Merlin nodded and Cayleb took a long swallow from his whiskey glass. His expression was sour, but Merlin knew him too well to be fooled. The emperor still didn't like the idea, for all the reasons he'd just listed, yet he already knew he probably
was
going to sign off on it.

“Well,” Aivah took another sip of her own—a far more delicate and ladylike one in her case—then set down her glass, unfolded her legs, and stood, “I'm just as happy to leave all those hard, sweaty military decisions up to you and the Emperor, Merlin.” She swept Cayleb a graceful curtsey, and the emperor chuckled. “In the meantime, however, I have errands of my own to run. I appreciate your willingness to loan me your recon skimmer.”

“You're welcome,” Merlin said solemnly. “Just try not to break it.”

“Since Owl's going to be flying it by remote while I keep
my
hands safely off the controls, perhaps you should take that up with
him
,” she suggested sweetly.

“I guess any parent worries when his kids take the air car out without him,” Merlin sighed.

“I shall endeavor to deliver it and Madam Pahrsahn to the Cave intact, Commander Athrawes,” Owl said over the com link, and Merlin chuckled, although his humor was slightly forced.

Since the PICA Owl had built had been loaded with a duplicate of Nimue Alban's memories and personality, the AI had been forced to find a way to differentiate between the different iterations of her. Fortunately, it was a situation the Federation had faced before.

Under Federation law, it had been legal to emancipate electronic personalities. Indeed, quite a few of them—only a tiny number, perhaps, compared to the size of the Federation's total population, but almost a million overall—had been housed in PICAs free of the hardwired time limit of Nimue's PICA. The ten-day limit in her case had been required because PICAs like hers
weren't
independent entities. They were extensions of an existing biological intelligence, and the limit was intended to do two things: first, prevent the cybernetic version of that intelligence from “going rogue,” and, second, to establish legal responsibility for any of the PICA's actions.

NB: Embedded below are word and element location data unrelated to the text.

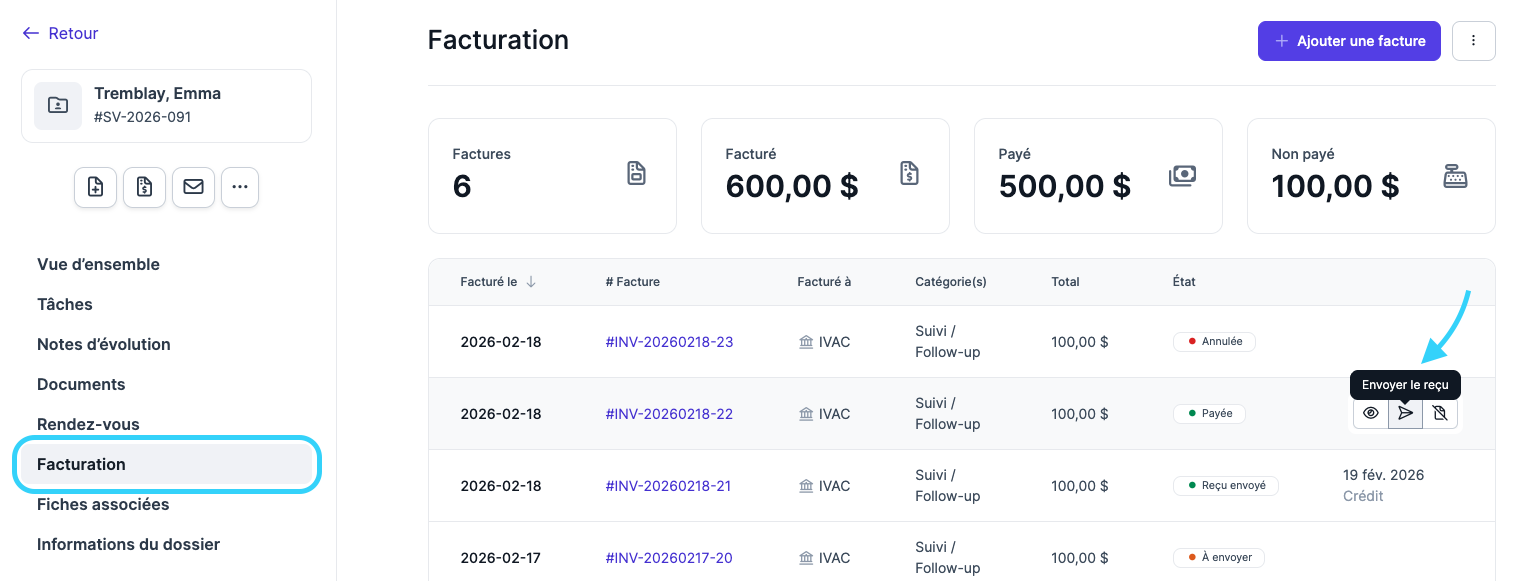Screen dimensions: 1513x581
Task: Click the eye icon to view invoice
Action: tap(1371, 413)
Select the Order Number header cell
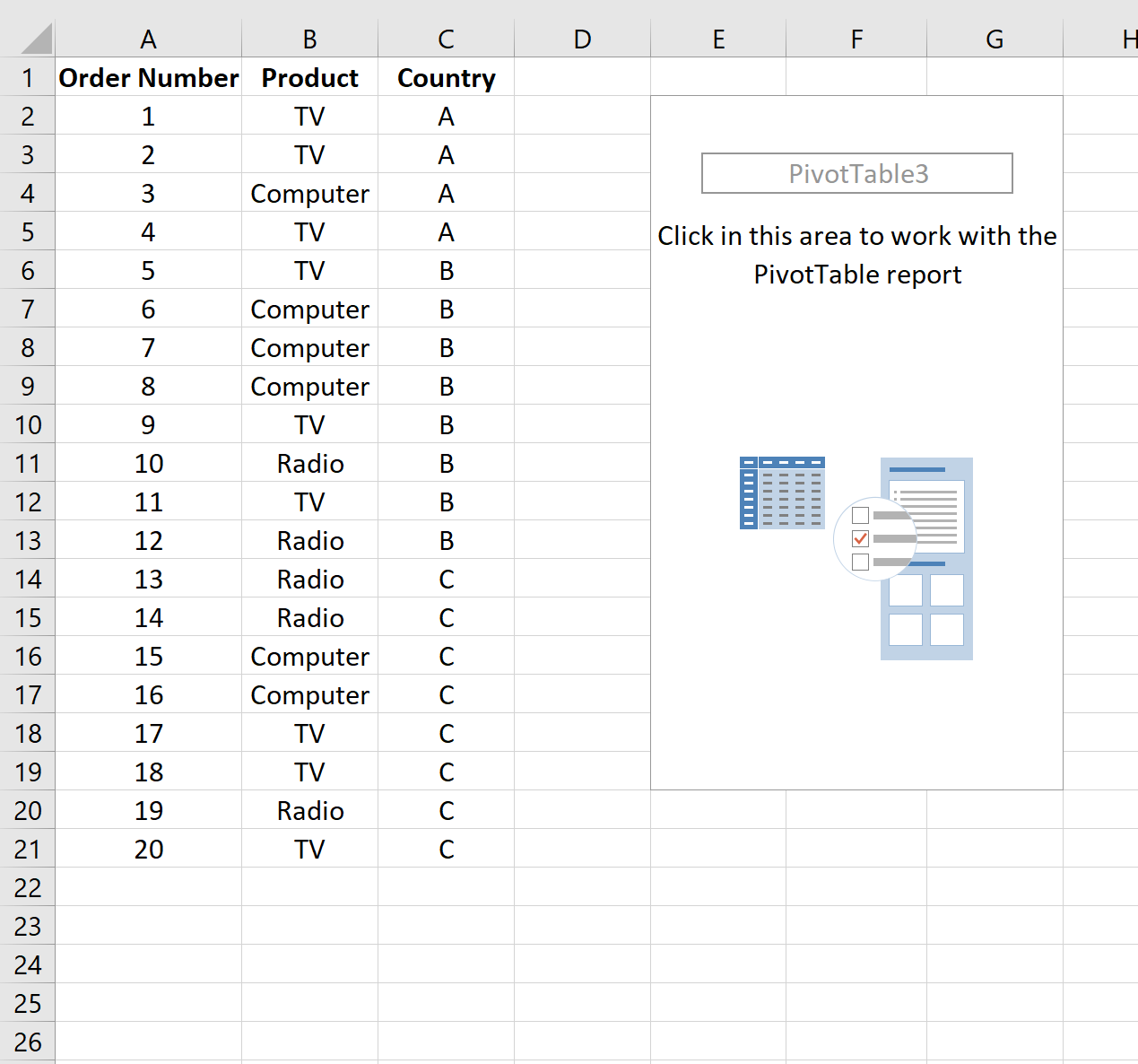Image resolution: width=1138 pixels, height=1064 pixels. click(148, 78)

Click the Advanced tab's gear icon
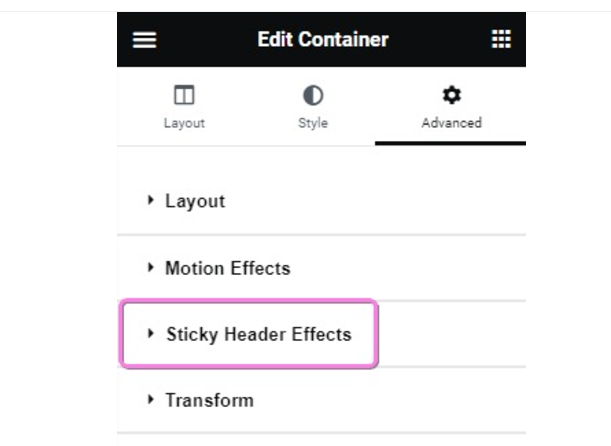[x=451, y=96]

The PICAs built for emancipated personalities lacked that limitation. Instead,
they
were hardwired to prevent any other personality from ever being loaded to them in the first place, and the question of whether those copies of flesh-and-blood humans were actually human—like the question of whether or not they had “souls”—had remained hotly debated. There'd been so few of them, and the ability to create last-generation PICAs had been so comparatively recent—and the threat of the Gbaba had provided such an enormous distraction from such concerns—that any sort of definitive philosophical consensus had been impossible to achieve. Merlin Athrawes found it rather bitterly ironic that Nimue Alban had never thought too much about either of those questions. Or perhaps she had when she volunteered to die so that a PICA with her memories could awaken here on Safehold. If she had, however, neither he nor Nimue Chwaeriau would ever know a thing about it.

Legally
, however, the Federation had concluded that—like the virtual personalities created for its military R&D—the electronic people living in those PICAs had the same legal rights as any biological entity. Many of them, in fact, had been members of the military, and a handful had even served as elected members of the Federation Assembly.